Zusammenfassung: Für ein Auswuchsproblem bedarf es besonderer Situationen, von bereits keimendem Getreide einmal abgesehen. Das Lagergut sollte recht warm, oder normal warm sein, während bereits recht kühle Nächte herrschen. Dann bildet sich Kondenswasser an der Oberschicht der Schüttung, was zu Keimung führen kann. Eine andere Möglichkeit ist noch während der Belüftung. Das Getreide ist wärmer als die Nachtluft, was ja meistens gegeben ist, so kommt es zu Kondensation an der Lagerdecke, wenn nicht genügend Abluft vorhanden ist. Dies geht recht schnell.

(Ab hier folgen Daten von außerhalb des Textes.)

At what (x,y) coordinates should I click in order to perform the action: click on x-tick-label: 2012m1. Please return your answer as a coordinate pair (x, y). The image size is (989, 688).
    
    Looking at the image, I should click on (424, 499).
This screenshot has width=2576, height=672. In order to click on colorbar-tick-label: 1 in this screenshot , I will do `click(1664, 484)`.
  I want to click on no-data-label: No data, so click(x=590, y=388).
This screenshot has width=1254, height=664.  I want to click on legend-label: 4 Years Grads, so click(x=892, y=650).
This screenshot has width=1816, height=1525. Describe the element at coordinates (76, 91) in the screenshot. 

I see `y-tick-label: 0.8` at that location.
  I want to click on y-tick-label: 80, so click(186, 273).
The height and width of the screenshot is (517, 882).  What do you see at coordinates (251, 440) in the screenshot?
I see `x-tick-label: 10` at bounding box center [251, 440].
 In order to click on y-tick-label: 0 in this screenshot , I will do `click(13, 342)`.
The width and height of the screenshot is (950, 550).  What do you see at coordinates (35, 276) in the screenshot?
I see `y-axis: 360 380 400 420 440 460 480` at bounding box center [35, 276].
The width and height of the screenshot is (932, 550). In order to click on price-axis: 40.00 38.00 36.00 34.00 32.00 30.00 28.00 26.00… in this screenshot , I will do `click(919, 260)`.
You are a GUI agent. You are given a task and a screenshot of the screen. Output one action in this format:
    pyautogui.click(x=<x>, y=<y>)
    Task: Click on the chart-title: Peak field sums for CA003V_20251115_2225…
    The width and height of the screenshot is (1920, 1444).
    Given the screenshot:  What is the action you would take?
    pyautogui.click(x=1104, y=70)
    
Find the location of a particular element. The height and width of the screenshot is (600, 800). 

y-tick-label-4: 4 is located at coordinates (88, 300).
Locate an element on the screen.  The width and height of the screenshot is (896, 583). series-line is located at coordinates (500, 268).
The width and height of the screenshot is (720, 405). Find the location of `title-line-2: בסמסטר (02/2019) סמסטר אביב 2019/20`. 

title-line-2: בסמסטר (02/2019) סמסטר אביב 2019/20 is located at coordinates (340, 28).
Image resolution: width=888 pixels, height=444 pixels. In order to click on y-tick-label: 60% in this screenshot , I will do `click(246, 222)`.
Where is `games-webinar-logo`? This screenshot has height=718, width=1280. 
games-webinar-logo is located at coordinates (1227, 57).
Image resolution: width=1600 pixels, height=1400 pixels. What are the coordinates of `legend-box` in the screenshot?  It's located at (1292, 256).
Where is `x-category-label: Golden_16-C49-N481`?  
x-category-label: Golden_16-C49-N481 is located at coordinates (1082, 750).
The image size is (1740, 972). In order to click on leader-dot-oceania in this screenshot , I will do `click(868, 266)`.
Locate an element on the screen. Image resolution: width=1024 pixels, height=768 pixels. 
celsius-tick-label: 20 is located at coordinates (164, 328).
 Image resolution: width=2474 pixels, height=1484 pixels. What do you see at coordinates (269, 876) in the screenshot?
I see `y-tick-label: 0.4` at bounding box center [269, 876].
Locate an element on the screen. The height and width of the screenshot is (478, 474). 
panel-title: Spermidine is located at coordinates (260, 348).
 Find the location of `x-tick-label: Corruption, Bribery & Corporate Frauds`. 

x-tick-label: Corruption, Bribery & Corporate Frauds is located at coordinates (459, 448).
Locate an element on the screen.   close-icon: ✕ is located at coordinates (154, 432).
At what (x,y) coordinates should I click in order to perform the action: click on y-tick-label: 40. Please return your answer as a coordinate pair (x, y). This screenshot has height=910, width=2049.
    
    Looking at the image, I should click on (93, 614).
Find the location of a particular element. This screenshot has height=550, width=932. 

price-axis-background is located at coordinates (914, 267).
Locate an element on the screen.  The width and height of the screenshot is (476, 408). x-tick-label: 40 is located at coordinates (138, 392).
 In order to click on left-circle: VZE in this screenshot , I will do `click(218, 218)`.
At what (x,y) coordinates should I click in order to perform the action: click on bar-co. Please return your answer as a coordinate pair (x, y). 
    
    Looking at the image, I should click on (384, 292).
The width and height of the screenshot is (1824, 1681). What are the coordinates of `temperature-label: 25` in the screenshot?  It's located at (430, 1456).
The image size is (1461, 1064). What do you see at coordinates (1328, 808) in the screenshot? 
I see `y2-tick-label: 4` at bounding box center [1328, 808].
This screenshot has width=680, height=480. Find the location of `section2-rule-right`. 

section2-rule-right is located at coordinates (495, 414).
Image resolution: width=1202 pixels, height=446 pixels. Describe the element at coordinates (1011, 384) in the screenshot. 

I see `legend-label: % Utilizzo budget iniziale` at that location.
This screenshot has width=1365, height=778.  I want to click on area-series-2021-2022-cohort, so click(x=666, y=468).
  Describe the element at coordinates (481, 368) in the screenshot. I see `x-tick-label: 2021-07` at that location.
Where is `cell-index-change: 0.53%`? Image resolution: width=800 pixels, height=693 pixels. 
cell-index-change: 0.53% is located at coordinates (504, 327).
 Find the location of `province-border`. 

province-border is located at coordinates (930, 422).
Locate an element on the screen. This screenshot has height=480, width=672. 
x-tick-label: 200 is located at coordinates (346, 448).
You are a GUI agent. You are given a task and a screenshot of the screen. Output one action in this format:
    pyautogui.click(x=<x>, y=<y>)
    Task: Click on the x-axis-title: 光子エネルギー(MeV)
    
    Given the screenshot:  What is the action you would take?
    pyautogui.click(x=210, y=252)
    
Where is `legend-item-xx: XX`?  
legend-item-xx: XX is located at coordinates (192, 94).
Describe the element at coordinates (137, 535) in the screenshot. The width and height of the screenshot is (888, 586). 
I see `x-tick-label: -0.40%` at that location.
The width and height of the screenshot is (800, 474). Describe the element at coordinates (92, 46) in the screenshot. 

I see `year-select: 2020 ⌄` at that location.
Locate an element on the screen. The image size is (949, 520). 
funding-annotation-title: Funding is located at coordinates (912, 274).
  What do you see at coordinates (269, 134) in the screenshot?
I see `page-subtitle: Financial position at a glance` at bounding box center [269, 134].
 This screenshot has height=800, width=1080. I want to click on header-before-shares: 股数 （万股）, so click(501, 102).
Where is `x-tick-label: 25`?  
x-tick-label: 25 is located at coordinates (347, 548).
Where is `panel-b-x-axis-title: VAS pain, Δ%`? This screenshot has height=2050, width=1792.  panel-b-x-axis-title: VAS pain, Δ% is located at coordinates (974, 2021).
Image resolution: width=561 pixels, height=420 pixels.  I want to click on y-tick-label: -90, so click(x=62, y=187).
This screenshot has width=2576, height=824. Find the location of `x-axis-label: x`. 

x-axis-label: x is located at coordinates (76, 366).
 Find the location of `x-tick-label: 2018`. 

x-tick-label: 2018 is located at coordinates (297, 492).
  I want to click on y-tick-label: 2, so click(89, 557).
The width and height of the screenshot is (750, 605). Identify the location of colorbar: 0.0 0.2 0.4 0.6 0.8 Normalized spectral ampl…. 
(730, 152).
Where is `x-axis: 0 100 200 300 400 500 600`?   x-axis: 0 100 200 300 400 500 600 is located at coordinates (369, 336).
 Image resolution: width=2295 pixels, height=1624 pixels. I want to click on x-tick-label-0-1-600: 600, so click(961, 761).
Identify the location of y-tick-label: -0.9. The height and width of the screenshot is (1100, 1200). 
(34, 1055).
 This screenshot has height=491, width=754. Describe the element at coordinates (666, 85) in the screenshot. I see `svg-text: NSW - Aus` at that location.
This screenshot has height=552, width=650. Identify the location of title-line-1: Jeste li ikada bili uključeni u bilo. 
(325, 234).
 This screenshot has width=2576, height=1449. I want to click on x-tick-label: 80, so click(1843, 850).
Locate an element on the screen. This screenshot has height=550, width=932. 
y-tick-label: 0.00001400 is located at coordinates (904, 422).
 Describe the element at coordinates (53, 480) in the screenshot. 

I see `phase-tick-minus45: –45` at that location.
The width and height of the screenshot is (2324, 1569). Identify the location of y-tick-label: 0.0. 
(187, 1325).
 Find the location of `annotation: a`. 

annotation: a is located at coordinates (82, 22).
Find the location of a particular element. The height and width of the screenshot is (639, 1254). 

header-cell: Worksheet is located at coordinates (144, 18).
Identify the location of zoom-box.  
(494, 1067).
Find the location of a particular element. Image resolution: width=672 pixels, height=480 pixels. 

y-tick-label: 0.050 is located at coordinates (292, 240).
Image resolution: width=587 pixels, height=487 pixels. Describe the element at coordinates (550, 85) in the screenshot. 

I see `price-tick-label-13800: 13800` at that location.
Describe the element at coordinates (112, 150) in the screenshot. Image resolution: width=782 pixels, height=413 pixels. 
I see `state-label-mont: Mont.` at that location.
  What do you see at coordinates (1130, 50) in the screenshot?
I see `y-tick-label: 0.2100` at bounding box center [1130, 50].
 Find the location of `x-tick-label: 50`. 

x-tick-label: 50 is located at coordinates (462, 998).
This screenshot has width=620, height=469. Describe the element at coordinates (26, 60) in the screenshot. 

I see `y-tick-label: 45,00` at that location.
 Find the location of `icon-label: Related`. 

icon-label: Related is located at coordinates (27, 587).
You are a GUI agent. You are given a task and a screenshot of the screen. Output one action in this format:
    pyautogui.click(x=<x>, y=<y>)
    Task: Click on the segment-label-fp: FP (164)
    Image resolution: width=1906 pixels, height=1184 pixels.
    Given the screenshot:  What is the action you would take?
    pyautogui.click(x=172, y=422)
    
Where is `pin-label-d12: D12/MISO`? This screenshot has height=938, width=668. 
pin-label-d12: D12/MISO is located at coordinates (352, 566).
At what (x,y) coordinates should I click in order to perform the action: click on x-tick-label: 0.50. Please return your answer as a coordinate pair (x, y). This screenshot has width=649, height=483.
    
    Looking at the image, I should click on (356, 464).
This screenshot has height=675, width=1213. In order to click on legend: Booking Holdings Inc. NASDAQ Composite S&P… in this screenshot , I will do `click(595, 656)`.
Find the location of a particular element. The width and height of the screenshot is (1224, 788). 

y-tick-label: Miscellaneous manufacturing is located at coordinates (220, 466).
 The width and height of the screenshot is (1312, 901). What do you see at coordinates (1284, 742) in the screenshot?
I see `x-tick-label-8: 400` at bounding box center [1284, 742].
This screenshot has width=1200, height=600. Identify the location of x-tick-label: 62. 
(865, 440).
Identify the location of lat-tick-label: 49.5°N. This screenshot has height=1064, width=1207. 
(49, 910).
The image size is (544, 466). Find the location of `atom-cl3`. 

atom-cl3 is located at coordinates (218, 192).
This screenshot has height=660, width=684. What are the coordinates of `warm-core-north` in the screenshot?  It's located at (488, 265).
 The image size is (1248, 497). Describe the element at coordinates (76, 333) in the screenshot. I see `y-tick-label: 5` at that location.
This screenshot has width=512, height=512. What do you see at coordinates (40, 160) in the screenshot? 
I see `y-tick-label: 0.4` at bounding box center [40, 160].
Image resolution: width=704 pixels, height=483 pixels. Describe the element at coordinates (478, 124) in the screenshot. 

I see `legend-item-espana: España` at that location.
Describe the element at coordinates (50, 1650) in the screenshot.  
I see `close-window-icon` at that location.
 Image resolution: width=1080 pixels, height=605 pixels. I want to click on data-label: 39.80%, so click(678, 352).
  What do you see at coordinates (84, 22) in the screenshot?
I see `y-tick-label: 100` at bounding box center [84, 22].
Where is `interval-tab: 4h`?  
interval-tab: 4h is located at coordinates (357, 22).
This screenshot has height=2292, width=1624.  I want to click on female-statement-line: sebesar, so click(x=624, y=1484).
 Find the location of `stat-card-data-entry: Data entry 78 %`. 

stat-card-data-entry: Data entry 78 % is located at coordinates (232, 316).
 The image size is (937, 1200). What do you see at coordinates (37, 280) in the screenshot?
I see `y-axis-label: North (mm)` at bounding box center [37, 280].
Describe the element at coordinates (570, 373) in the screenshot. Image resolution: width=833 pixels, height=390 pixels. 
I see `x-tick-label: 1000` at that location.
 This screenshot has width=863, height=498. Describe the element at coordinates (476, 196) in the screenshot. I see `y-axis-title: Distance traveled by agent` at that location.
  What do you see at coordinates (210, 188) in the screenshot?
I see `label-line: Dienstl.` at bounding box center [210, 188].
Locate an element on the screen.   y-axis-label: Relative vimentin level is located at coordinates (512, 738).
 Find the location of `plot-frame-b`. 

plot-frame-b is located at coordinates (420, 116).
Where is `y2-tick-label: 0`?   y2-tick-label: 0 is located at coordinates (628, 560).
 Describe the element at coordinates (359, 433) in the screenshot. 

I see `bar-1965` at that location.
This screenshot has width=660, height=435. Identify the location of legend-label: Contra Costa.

Beispiel: Silo Durchmesser 15 m und ca. 20 m hoch Inhalt: ca. 2600 t Weizen
Die Luftmenge, die realistisch durch einen Silo zu bekommen ist beträgt ca. 30.000 m³/h. Sollten jetzt keine, oder nur Abluftventilatoren mit einer geringen Luftmenge installiert worden sein, so kann es sein, dass die Siloöffnungen nicht ausreichen, um die feuchtwarme Luft nach draußen zu bewegen. Die Luft staut sich, kann Abkühlen und kondensiert am Silodach und allen kühlen Metallteilen. Ein Teil tropft auf das Getreide zurück und ein Teil läuft über das schräge Dach und die offenen Seiten nach draußen und tropft am Silo außen herunter. Dass man ein solches Kondensationsproblem hat lässt sich übrigens ganz einfach erkennen: Wenn die Mitarbeiter morgens in den Betrieb fahren, können sie auf den Silofundamenten außen große Wasserpfützen sehen. Oftmals steht das Wasser hier draußen mehrere Zentimeter hoch. Das ist das Wasser, was nachts am Dach kondensiert ist und über die Dachkante nach außen abgelaufen ist. Eine ähnlich große Menge an Wasser tropft aber üblicherweise dann auch auf das Getreide herab und verursacht den Schimmel und den Auswuchs. Viel Abluft eliminiert aber leider auch nicht alle Probleme mit der Kondensation, aber minimiert die Schäden, die daraus entstehen. Fazit: Die Abluft sollte ausreichend groß sein und die Silomitarbeiter sollten regelmäßig die Oberfläche des Lagers begutachten.